T o t a l e x t r a c t c o n t e n t = \frac{E x t r a c t i o n m a s s}{A l g a l m a s s} (m g ∕ g)

Determining Total Phlorotannin Content (TPC)

The total phlorotannin content was determined according to the Folin-Ciocalteu method, using the standard curve constructed based on phloroglucinol.^44,45

In a glass vessel, 2.5 ml of 10% Folin-Ciocalteu solution was added to 0.5 ml of total extract. After 5 minutes, 2 ml of 7.5% Na₂CO₃ was added, and the reaction was left to proceed in the dark at room temperature. After 45 minutes, the mixture was centrifuged, and the supernatant was collected and measured in a UV-Vis spectrophotometer (Shimadzu UV-Vis 1800, Japan) at 730 nm. Based on the standard curve equation, which reflects the relationship between phloroglucinol concentration and absorbance, the phlorotannin equivalent in the analyzed sample was calculated and expressed as mg phloroglucinol equivalent/ g dried materials (mgPhE/g dried materials).

Experimental Design for Response Surface Methodology Optimization

Using response surface methodology, a statistical model was estimated to describe the effect of selected experimental conditions (ethanol concentration, extraction temperature, ratio of solvent to raw material and microwave power) on total phlorotannin output and total extract content.⁴⁶ Box-Wilson central composite design was used to generate parameters for 25 experiments with a coefficient of α = 1.414, which were actually attempted to obtain the data of the two outcomes used for model estimation. The input for experimental design was obtained from results of preliminary single-factor investigations, which were carried out in the following order: effects of ethanol concentration, solvent/material ratio, extraction time and microwave output power on total phlorotannins yield and total extract content. The model was then evaluated for validity using Analysis of Variance (ANOVA) and then optimized to find the optimal set of conditions, which were then experimentally verified. The following second order equation represents the general function form that describes 1 desired outcome as a function of independent variables.

\hat{Y} = b_{o} + \sum_{j = 1}^{k} b_{j} X_{j} + \sum_{u, j = 1}^{k} b_{u j} X_{u} X_{j} + \sum_{j = 1}^{k} b_{j j} X_{j}^{2}

where Ŷ is the predicted response, X represents experimental conditions, and b is model parameters. The subscript 0, j, jj, and uj represent the constant term, coefficient of the linear jth term, coefficient of quadratic jth term and coefficient of interaction terms between u and j, respectively.

Evaluation of Total Antioxidant Capacity (TAC Assay)

Task requirements ::
(a) In the methods passage, explain how the standard curve allowed the phlorotannin content of a sample to be calculated from its spectrophotometer reading.
(b) Extract from the methods passage, word for word, everything from "In a glass vessel, 2.5" down to "(mgPhE/g dried materials).".

Supplied entries ::
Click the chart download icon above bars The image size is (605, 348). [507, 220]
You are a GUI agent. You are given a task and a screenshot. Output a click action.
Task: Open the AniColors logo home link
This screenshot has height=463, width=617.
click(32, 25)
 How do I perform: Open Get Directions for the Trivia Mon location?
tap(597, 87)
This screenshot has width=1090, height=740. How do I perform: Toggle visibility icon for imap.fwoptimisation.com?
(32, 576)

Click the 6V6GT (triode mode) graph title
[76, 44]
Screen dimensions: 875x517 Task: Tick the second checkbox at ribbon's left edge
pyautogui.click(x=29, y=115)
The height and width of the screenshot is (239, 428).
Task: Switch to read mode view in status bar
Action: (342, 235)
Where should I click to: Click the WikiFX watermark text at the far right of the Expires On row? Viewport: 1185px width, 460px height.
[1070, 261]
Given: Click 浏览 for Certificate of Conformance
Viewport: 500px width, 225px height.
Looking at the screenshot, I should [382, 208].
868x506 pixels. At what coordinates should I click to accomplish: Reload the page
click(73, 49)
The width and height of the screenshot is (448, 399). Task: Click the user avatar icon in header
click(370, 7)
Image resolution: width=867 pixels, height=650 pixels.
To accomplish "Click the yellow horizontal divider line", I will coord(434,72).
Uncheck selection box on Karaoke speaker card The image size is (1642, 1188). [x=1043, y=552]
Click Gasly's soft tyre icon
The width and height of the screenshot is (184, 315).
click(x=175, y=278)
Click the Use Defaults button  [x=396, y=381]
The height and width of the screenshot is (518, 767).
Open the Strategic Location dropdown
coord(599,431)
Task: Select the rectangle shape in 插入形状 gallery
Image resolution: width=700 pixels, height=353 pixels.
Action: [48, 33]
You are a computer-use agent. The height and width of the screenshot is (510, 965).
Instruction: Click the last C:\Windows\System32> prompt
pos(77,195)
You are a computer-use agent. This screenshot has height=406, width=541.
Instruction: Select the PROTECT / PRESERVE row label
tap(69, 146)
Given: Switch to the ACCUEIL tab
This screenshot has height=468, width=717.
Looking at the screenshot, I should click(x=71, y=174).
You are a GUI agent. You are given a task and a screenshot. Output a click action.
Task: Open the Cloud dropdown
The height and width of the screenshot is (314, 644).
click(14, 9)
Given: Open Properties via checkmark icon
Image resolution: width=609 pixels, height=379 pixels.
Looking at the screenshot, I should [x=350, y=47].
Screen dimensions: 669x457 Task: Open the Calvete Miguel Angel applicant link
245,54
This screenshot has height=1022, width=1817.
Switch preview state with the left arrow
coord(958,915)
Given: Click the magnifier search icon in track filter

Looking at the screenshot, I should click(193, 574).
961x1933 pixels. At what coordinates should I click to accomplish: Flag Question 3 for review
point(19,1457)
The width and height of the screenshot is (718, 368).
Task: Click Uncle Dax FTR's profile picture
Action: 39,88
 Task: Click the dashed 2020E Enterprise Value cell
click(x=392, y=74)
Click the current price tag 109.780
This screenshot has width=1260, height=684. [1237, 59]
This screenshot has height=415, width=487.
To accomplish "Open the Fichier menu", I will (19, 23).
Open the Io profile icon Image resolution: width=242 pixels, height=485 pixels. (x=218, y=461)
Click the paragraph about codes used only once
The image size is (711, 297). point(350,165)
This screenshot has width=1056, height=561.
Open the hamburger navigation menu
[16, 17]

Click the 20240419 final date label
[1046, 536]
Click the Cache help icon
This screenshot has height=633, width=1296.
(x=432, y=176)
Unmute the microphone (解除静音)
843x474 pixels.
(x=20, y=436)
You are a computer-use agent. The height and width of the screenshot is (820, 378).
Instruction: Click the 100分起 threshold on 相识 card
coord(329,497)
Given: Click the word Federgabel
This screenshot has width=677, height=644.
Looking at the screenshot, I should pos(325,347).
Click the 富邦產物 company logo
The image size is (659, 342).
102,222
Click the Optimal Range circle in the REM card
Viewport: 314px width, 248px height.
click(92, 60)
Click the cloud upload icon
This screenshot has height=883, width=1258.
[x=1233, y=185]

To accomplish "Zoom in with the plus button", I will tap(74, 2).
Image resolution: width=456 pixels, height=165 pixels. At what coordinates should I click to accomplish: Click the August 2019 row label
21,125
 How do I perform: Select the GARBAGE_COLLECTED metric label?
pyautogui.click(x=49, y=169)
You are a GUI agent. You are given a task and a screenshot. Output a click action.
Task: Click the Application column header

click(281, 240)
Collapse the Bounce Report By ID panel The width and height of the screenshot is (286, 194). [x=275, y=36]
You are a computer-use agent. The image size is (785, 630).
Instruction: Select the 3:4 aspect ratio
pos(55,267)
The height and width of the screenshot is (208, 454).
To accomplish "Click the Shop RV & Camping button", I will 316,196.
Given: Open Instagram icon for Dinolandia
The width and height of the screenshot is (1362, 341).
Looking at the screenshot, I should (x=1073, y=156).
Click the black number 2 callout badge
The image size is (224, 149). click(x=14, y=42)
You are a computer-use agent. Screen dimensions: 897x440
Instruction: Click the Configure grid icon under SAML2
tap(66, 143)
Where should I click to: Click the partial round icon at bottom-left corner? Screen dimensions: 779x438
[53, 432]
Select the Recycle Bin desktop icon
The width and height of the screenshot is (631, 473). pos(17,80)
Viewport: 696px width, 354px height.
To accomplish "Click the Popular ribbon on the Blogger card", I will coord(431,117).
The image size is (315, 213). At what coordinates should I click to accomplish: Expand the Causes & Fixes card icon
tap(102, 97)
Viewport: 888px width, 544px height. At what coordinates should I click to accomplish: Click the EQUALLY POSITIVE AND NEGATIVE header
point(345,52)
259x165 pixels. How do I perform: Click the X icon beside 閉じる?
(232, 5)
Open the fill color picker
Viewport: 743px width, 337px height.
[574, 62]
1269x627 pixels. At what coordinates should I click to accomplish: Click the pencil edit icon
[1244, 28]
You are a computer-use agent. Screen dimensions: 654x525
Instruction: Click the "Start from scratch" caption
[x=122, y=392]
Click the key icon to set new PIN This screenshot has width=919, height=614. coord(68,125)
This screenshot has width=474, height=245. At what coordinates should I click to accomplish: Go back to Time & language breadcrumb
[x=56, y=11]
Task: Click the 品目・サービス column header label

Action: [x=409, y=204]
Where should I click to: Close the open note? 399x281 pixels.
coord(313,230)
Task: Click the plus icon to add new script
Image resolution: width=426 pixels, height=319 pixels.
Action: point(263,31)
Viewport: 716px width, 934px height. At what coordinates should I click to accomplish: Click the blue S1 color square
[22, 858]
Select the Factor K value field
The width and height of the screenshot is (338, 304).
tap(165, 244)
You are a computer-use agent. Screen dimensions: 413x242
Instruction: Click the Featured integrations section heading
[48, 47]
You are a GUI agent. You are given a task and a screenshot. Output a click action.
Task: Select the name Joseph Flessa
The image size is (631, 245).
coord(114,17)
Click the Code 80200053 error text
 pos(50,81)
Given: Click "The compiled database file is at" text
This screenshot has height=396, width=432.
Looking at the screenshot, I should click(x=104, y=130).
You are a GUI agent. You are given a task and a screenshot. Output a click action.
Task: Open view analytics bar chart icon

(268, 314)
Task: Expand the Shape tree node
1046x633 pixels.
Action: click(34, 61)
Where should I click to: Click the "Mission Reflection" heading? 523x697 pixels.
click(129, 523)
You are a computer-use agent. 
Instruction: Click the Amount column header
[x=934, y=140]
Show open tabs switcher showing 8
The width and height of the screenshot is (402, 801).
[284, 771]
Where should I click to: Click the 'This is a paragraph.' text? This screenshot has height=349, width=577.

Your responses ::
(a) The standard curve equation reflects the relationship between phloroglucinol concentration and absorbance. The supernatant's absorbance at 730 nm could therefore be converted into a phlorotannin equivalent. This value was expressed as mg phloroglucinol equivalent per g of dried material (mgPhE/g dried materials).

(b)
In a glass vessel, 2.5 ml of 10% Folin-Ciocalteu solution was added to 0.5 ml of total extract. After 5 minutes, 2 ml of 7.5% Na₂CO₃ was added, and the reaction was left to proceed in the dark at room temperature. After 45 minutes, the mixture was centrifuged, and the supernatant was collected and measured in a UV-Vis spectrophotometer (Shimadzu UV-Vis 1800, Japan) at 730 nm. Based on the standard curve equation, which reflects the relationship between phloroglucinol concentration and absorbance, the phlorotannin equivalent in the analyzed sample was calculated and expressed as mg phloroglucinol equivalent/ g dried materials (mgPhE/g dried materials).